JE cannot affect the mobility, fertility, and lifespan under stress resistance of mutant C. elegans (daf-16)
Next, we observed the effect of JE on physiological indexes of daf-16 mutant C. elegans. In the vehicle group, the worms bent their bodies 16.8 ± 2.0 times and swing heads 22.6 ± 1.5 times per minute, compared with 17.4 ± 1.9 and 22.5 ± 1.6 times per minute in the JE treatment group (Fig. 7a-b). Similarly, JE treatment cannot significantly affect the number of eggs laid and breeding period of daf-16 mutant C. elegans.
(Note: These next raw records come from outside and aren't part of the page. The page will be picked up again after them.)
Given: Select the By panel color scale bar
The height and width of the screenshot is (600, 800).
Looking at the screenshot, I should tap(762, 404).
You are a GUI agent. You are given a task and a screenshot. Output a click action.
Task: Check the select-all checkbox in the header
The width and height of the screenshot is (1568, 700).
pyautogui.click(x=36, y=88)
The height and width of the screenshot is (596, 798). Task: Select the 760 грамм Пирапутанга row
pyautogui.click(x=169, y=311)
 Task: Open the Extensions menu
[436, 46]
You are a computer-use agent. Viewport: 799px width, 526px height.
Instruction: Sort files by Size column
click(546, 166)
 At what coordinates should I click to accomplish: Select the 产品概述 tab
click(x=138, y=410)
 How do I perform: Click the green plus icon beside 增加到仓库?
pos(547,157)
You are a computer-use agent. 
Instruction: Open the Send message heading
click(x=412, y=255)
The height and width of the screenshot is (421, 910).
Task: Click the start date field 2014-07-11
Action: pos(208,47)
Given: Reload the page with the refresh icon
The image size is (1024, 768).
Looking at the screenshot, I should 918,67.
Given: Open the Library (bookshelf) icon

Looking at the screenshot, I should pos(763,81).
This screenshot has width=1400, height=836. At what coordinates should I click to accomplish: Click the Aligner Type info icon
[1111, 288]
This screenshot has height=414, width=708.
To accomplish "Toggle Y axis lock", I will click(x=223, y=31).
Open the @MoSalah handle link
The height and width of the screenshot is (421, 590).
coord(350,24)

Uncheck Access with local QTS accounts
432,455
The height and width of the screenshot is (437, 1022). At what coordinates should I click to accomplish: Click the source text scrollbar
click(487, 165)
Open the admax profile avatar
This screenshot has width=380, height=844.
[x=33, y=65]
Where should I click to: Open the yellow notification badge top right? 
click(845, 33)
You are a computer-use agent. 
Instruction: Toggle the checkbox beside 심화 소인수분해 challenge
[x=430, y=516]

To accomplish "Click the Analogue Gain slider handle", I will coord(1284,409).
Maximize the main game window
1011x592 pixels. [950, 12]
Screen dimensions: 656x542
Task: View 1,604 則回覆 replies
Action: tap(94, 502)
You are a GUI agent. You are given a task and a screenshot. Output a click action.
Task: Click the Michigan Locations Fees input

Under the treatment of JE, daf-16 mutant C. elegans breed 258 ± 19.7 eggs total, and the oviposition duration was 3.1 ± 0.2 days, which were not significantly different from the control group (Fig. 7c-d). Then, the mutant worms were treated with JE for 48 hours and placed at 37°C and paraquat to observe their resistance to heat stress and oxidative stress. Our results showed that JE did not significantly increase the mean lifespan and maximum lifespan of daf-16 mutants under heat and oxidative stress conditions (Fig. 7e-f).
Effect of JE treatment on DAF-16 translocation
The JE treatment did not change the lifespan, mobility, and fertility of daf-16 mutant worms, it indicated that the effects of JE treatment depend on the gene daf-16 in C. elegans. Daf-16 is a key factor in insulin/IGF1 signaling pathways transferred from the cytoplasm to the nucleus for multiple biological processes under stress. To determine whether JE is able to affect the cellular localization of DAF-16, we introduced the green fluorescent protein GFP-tagged daf-16 transgenic strain TJ365 to observe the location of DAF-16. The result showed that DAF-16::GFP of 9% transgenic worms localized in the nucleus with vehicle treatment, but heat stress and JE treatment translocates DAF-16::GFP to nucleus in transgenic worms (Fig. 8a-b).
JE requires sod-3 (the downstream of daf-16) to extend the lifespan of C. elegans
To further explore the mechanism of daf-16 with JE treatment, the expression levels of genes downstream of daf-16 (sod-3, mtl-1, gst-4, hsp-16.2 ctl-2, old-1) were assessed. The expression level of genes downstream of daf-16 in the N2 worms without JE treatment was set to 1. JE treatment increased the relative expression of sod-3 by 2.1-fold, but had no influence on the expression of other daf-16 downstream genes. (Fig. 9a). Meanwhile, we compared gene expression in daf-16 mutant worms with the vehicle and JE treatment. Compared with vehicle group, the JE-treated groups did not show significant differences in the expression of sod-3 (Fig. 9b). Furthermore, The GFP-tagged sod-3 transgenic strain CF1553 (muls84) was introduced to investigate whether JE increased the protein level of sod-3. Our results showed that 100 µg/mL JE treatment significantly induced the expression of SOD-3 (Fig. 9c, d). In the present study, we found that JE treatment did not change the mean and maxium lifespan of sod-3 mutant worms (Fig. 9e). In conclusion, our results indicated that JE treatment was able to induce high expression of gene sod-3 that might be depending on nuclear translocation of longevity-associated transcription factor DAF-16.